Abstract

This article evaluates how the political upheavals and market transitions in Eastern Europe affected developing countries. It traces three transmission belts: trade reorientation from CMEA partners to OECD markets; aid diversion as donors redirected concessional flows to support transition; and financial contagion via tighter credit conditions and changing risk appetites. The paper estimates likely shocks to commodity exporters that had relied on administratively set prices and clearing arrangements, and it discusses opportunities arising from technology transfer, joint ventures, and triangular cooperation. It argues that the net effect depended on a country’s diversification, institutional readiness to engage new markets, and ability to manage short-term balance-of-payments stress while investing in competitiveness upgrades.

Full Text

The body first reconstructs the pre-1989 economic architecture linking Eastern Europe and the Third World—barter-like clearing unions, long-term supply contracts, and project assistance with Soviet bloc equipment. It then analyzes the rapid dismantling of these mechanisms as Eastern European states liberalized trade and prices, leading to contract renegotiations and arrears.

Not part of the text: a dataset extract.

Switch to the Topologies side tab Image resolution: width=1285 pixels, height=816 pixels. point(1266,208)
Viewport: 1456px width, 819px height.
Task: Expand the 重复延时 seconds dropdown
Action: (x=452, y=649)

Case notes examine impacts on African and Asian partners in energy, machinery, and pharmaceuticals. The second half focuses on policy responses in the South: hedging export risk through diversified markets; leveraging export credit agencies; and retooling standards to meet OECD market requirements. The article also reviews aid composition changes as donors prioritized balance-of-payments support, technical assistance, and bank recapitalization in transition economies, squeezing traditional aid envelopes. Finally, it highlights niches—engineering services, education exchanges, and agro-processing—where South–East partnerships could still thrive. The conclusion urges recipient governments to deploy temporary safety nets for vulnerable sectors while accelerating trade facilitation, customs modernization, and skills upgrading to exploit new opportunities.